To assess the severity of bleeding, the percentage of siderophages can be counted. This is more practical than the time-consuming application of the Golde score, which also takes into account the intensity of staining of each macrophage. It has been shown that a percentage of siderophages ≥20% is sufficient for the diagnosis of DAH. Hemosiderin-laden macrophages do not appear earlier than 48 h after bleeding. Thus, very early bleeding shows only numerous red blood cells.
It is important to highlight that many syndromes belong to this group of disorders; therefore, other clinical and laboratory findings must be considered to establish the cause of bleeding. In the clinical setting, chronic left heart failure with pulmonary congestion is one of the most frequent underlying conditions for the finding of DAH in BAL fluid examination.
BAL is not as sensitive for solid tumors as biopsy or other cytology techniques.
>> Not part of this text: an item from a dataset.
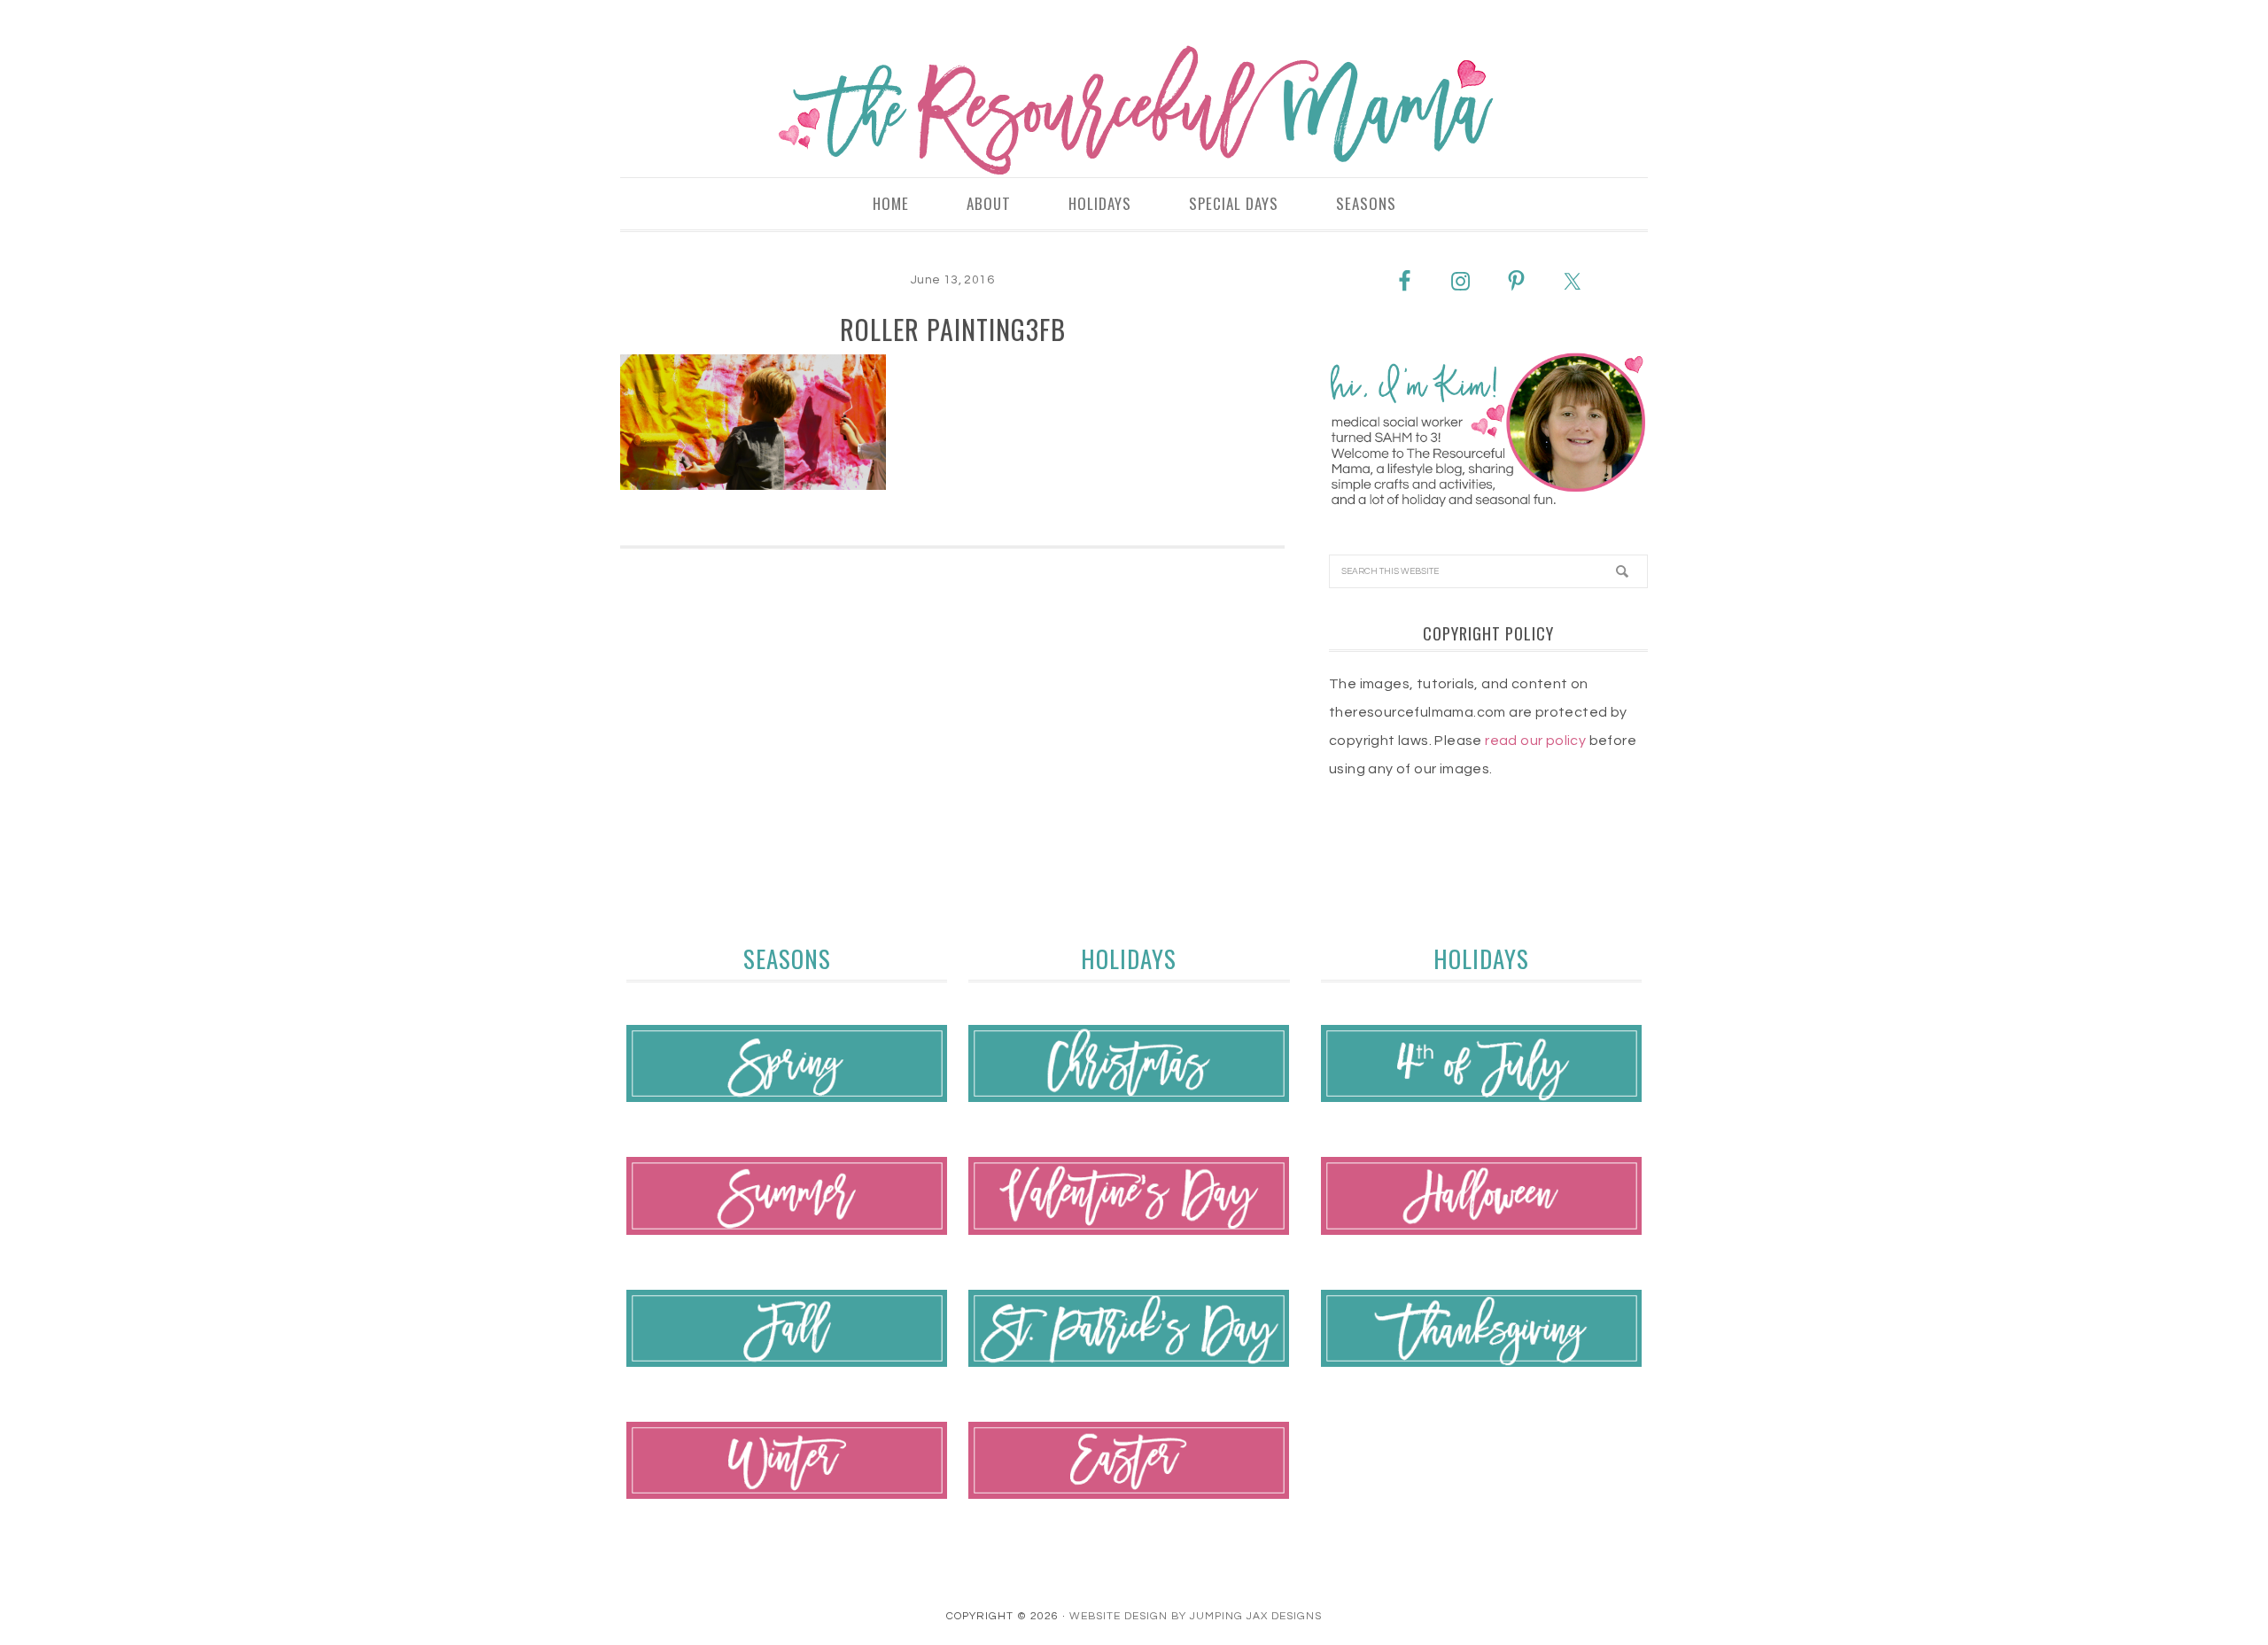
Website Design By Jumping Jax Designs (1195, 1616)
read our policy (1535, 740)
But diffuse malignant infiltrates can be reliably diagnosed in 60–90% of cases. Malignancies like primary bronchoalveolar carcinoma or lymphangitis carcinomatosis due to adenocarcinoma have the highest yield in BAL. BAL can also provide diagnostic cytological material in hematological malignancies of the lung, including lymphoma, leukemia, and others.
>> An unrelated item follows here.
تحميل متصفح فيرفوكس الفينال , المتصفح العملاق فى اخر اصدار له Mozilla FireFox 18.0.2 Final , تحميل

Different pneumoconioses lead to changes which can be detected through the use of BAL. Dust particles in alveolar macrophages can confirm exposure, but no close correlation exists between the extent of disease and the quantity of inhaled dust. Dust particles and birefringent material within the alveolar macrophages or elevated asbestos body counts suggest occupational exposure.